Дедушка протирал ружье смоченной в керосине тряпицей и вздыхал:
— Зарядов у нас маловато, Серега. Порох-то еще есть, а вот дроби — кот наплакал…
Волки наведались к нашей заимке этой же ночью. Мы только поужинали и стали укладываться спать, когда во дворе истошно, с подвывом, залаял Полкан.
— Не иначе, пожаловали, голубчики, — сказал дедушка и как-то сразу изменился в лице. — На людей собака так лаять не станет…
Он оделся, взял ружье и вышел на улицу. Я накинул шубенку, шмыгнул следом за ним. Полкан надрывался до хрипоты, бешено рвался с цепи. Наконец перервал кожаный ошейник, метнулся под сенной навес и там затих.
Широкая, светлая ночь плыла над землею. Полная луна напоминала круг замороженного в миске молока с желтоватыми бугорками жира наверху. Сугробы сияли и переливались разноцветными искрами, под ними затаились загадочные синие тени. Стылая тишина, мертвое оцепенение…
Никаких признаков живого вокруг! Я напряженно, до слез, вглядываюсь в темную полоску камыша на берегу озера. И не вижу пока, а угадываю, чувствую: там кто-то есть. Вроде бы шевелится камыш, сыплется с него куржак… И вдруг оттуда стали выкатываться маленькие черные клубочки. На светлой поляне они выстраивались в ряд, как игровые бабки на кону.
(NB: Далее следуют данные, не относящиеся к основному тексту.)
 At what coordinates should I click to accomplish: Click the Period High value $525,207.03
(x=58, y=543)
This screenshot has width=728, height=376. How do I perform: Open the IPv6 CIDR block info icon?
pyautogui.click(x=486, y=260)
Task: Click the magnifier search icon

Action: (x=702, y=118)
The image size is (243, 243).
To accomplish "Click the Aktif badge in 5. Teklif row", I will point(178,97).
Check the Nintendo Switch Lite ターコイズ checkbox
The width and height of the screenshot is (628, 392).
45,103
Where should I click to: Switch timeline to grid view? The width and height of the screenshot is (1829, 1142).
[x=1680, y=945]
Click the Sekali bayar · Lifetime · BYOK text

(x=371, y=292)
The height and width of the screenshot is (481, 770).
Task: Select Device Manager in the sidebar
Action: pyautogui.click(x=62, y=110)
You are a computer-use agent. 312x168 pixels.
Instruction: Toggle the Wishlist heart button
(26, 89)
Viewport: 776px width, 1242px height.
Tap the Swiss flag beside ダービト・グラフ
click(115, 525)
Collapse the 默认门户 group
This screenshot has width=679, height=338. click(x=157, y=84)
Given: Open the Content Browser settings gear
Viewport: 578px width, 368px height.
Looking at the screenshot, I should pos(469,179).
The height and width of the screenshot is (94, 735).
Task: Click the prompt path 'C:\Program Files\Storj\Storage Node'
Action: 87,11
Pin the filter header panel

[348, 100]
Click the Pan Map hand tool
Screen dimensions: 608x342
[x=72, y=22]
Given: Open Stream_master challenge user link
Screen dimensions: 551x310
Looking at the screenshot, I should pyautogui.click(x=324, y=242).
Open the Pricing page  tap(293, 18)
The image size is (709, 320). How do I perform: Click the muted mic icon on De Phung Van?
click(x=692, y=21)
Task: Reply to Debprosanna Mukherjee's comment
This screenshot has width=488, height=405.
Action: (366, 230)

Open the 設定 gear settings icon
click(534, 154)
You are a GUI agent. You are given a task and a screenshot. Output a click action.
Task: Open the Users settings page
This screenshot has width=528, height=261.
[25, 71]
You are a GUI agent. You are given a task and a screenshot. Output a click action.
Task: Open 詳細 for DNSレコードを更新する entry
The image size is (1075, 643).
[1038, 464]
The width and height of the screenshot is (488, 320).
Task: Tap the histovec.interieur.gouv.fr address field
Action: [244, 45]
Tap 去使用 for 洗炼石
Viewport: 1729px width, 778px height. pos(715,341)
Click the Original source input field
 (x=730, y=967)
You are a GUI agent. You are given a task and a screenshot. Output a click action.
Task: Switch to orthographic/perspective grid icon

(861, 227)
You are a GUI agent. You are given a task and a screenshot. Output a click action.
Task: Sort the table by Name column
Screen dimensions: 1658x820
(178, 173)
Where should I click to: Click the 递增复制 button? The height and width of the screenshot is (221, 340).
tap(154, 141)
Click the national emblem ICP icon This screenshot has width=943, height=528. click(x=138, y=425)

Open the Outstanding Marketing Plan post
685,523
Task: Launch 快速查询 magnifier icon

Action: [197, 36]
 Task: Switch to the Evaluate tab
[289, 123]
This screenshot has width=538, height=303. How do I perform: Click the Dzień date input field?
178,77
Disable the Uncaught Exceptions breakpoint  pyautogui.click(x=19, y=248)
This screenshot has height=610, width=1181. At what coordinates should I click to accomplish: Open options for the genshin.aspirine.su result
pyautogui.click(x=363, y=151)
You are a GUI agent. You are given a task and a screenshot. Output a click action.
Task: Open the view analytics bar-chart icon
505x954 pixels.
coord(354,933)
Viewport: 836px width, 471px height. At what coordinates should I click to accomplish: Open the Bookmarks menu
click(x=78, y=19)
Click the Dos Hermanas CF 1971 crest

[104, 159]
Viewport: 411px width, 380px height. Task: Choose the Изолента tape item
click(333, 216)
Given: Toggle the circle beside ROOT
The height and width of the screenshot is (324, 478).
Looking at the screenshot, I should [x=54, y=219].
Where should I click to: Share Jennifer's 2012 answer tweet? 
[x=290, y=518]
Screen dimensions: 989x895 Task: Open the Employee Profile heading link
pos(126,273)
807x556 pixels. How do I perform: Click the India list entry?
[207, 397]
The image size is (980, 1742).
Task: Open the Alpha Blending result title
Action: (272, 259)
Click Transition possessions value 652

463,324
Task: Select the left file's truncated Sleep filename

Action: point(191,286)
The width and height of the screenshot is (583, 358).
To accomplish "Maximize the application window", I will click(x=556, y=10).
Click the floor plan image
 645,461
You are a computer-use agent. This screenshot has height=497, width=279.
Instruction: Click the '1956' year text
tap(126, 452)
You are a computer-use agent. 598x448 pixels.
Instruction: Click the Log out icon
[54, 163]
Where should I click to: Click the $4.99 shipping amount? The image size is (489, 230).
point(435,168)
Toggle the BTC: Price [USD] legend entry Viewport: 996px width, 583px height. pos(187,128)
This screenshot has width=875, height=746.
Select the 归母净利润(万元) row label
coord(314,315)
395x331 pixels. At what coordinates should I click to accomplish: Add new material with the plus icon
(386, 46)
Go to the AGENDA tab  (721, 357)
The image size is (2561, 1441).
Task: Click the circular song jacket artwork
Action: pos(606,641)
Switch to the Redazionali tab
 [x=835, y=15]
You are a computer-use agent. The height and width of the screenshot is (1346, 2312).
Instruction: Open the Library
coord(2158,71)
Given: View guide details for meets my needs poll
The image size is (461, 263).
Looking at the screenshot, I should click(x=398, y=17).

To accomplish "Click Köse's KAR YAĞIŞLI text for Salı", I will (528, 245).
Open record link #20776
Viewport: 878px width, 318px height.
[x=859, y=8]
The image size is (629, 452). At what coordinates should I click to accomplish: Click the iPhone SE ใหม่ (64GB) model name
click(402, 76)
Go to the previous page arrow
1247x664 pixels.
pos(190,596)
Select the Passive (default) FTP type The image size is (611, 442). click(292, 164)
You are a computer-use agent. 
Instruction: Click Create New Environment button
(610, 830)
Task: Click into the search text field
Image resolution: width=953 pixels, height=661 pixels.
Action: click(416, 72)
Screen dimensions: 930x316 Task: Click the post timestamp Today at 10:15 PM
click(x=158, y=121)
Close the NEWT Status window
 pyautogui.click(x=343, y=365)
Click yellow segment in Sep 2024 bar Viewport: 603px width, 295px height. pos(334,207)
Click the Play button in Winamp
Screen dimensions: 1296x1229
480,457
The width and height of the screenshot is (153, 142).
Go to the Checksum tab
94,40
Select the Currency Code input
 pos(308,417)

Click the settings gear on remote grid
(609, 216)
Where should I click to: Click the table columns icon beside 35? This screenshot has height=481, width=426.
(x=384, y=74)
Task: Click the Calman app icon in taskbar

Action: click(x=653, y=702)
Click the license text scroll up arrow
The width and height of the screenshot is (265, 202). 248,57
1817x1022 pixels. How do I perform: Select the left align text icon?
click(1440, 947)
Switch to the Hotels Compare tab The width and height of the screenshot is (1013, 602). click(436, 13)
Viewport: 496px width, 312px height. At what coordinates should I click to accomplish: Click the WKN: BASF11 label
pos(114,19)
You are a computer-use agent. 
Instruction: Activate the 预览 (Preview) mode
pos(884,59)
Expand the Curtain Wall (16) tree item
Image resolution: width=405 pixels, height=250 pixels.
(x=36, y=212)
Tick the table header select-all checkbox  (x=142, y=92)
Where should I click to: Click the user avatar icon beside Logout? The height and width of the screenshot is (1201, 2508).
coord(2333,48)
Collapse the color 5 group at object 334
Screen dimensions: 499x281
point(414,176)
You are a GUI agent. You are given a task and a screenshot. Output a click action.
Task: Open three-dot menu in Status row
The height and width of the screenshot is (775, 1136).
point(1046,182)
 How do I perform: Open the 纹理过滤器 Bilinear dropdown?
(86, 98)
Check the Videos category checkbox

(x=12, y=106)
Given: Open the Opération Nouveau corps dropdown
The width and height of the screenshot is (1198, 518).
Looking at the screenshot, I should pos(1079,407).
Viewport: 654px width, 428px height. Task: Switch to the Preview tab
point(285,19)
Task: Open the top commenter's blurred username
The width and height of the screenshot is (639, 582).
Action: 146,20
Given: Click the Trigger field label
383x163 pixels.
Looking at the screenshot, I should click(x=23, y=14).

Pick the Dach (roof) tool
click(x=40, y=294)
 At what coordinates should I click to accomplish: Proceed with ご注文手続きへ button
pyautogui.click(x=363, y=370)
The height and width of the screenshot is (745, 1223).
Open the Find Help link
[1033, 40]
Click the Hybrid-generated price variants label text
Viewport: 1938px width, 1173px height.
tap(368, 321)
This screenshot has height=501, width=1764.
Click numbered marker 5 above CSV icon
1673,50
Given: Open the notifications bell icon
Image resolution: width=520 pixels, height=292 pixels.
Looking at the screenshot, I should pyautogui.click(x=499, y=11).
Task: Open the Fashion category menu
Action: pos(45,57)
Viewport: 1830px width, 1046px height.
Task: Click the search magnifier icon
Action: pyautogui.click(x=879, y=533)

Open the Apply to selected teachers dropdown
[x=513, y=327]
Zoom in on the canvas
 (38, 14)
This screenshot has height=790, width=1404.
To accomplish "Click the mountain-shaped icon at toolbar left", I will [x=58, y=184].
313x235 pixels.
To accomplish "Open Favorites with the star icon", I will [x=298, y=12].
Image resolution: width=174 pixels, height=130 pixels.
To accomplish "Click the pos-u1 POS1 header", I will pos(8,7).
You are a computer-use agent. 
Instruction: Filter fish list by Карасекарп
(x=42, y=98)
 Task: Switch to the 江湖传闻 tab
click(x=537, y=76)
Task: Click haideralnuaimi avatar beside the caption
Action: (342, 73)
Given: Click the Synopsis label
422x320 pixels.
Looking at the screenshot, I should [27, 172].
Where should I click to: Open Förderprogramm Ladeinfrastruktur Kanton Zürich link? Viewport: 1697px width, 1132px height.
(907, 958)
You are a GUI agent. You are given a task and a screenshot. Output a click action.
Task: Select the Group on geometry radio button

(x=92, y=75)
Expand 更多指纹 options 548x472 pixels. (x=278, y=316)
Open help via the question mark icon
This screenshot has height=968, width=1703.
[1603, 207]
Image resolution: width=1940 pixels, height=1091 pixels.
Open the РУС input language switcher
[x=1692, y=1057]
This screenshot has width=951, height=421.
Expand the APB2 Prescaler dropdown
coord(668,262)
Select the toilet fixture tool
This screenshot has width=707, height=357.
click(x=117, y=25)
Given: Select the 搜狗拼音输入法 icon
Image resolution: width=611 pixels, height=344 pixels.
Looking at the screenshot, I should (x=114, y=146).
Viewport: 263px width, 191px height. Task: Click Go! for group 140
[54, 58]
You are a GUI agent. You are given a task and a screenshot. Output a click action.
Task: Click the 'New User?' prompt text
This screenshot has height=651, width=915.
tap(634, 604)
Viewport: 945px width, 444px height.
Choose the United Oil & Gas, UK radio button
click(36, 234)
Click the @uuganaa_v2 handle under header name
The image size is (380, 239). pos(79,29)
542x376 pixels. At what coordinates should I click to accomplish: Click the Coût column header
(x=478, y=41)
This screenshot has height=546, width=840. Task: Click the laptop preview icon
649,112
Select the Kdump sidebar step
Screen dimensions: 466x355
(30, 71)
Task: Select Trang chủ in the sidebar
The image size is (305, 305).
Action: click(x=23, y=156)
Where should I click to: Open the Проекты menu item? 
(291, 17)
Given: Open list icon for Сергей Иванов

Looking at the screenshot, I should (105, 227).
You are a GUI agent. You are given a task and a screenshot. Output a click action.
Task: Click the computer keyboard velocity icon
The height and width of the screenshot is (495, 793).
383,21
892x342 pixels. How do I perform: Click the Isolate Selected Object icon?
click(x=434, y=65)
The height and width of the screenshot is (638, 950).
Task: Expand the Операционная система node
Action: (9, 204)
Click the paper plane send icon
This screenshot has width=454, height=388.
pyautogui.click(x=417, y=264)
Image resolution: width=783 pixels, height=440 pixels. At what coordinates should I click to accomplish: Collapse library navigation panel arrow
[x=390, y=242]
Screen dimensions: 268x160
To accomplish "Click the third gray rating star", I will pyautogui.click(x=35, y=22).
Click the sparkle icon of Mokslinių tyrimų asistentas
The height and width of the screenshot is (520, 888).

Я дернул дедушку за рукав:
— Стреляй, деда, вон они, волки!
— Тиш-ше! — зашипел он. — Нельзя счас стрелять, далеко… Зачем палить в белый свет, как в копейку? Привыкнут oнe к выстрелам — тогда беда… Потерпеть надо, штобы они обвыклись маленько, стали ближе подходить… и садануть вожака, — дедушка говорил почему-то шепотом.
А волки сидели неподвижно. Неожиданно в тишине родился звук, похожий на утробное урчание грызущей кость собаки. Звук этот поднимался выше, становился протяжнее, — и нельзя было понять, откуда он берется: с неба? снизу из-под сугробов? Жуткий этот вой лился без перерыва, без роздыха, постепенно истончался, пока не достиг пронзительной высоты и не растаял в ледяной тишине ночи.